Sì, perché loro, per me, hanno un'anima e tante storie da raccontare. L'Enterprise, tuttavia, è bene se rimane in silenzio, di recente, ma questa è un'altra storia.
Dopo i tornanti di Mugnano, da farsi rigorosamente in seconda marcia con le manuali e in terza con i cambi a 8 marce, c'è una "esse" che porta a un dosso in curva, che a sua volta immette in un rettilineo che così rettilineo proprio non è.
Questo dosso l'ho sempre chiamato "Salto del Monte", dalla località, appunto, ove si trova.
E' sempre stata una sfida con tutte le vetture che ho avuto, far staccare le ruote ed atterrare sul rettilineo successivo, vivendo la sensazione di stare in aria con oggetti che, per loro natura, devono stare a terra e starci parecchio appiccicati, pena conseguenze disastrose.
Insomma, il "salto del Monte" è un bel salto da rally di quelli di razza, che mai ha visto alcuna competizione, salvo arrancanti e sputacchianti trasferimenti della Mille Miglia, passarci sopra.
E' un salto difficile, perché se sbagli la traiettoria rischi di uscire a destra, finire nel campo sottostante e terminare inghiottito dal buio che avvolge la zona.

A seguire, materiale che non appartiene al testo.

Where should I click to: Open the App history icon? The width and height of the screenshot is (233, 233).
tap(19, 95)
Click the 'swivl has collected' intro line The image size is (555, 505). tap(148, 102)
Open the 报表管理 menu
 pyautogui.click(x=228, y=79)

Sono riuscito a farlo con tutte le macchine che ho avuto sotto mano, a partire dalla Punto Cabrio nel 1999, passando per la Lancia Ypsilon versione arrabbiata, per la Mito che montava quel motorone che poi hanno mutuato le Cinquecentinedimerda Abarth (che a me, nonostante le disprezzi a parole, garbano parecchio), passando per il Duetto, fedele vettura da gara storica, con me da quasi dieci anni ormai, fino alla BalenaBlu, la mia prima BMW che andava molto bene e non si ribellava ai miei comandi.
Hanno saltato tutte, più o meno a lungo, atterrando più o meno sbilanciate, più o meno nella zanella di destra, ogni tanto manifestandomi il disappunto dello schema sospensivo con qualche tonfo sordo in atterraggio. In ogni caso tutte hanno fatto il "Salto del Monte" almeno una volta nella loro carriera.

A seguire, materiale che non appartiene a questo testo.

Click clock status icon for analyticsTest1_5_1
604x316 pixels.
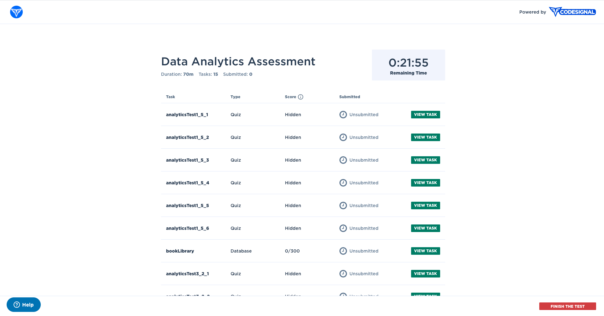343,115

Tutte tranne lei: l'Enterprise.
Eh già, perché il mio ultimo "Furgone della ditta" rivestito da vettura col muso incazzato (definizione calzante data da un omino sul lungomare di Marciana Marina a novembre 2020), con motore potentissimo e sospensioni MSport, non ha mai fatto il "Salto del Monte".
Forse perché lei, da buona Governante Teutonica qual è, ha fatto dell'eccessiva razionalità la sua bandiera di vita.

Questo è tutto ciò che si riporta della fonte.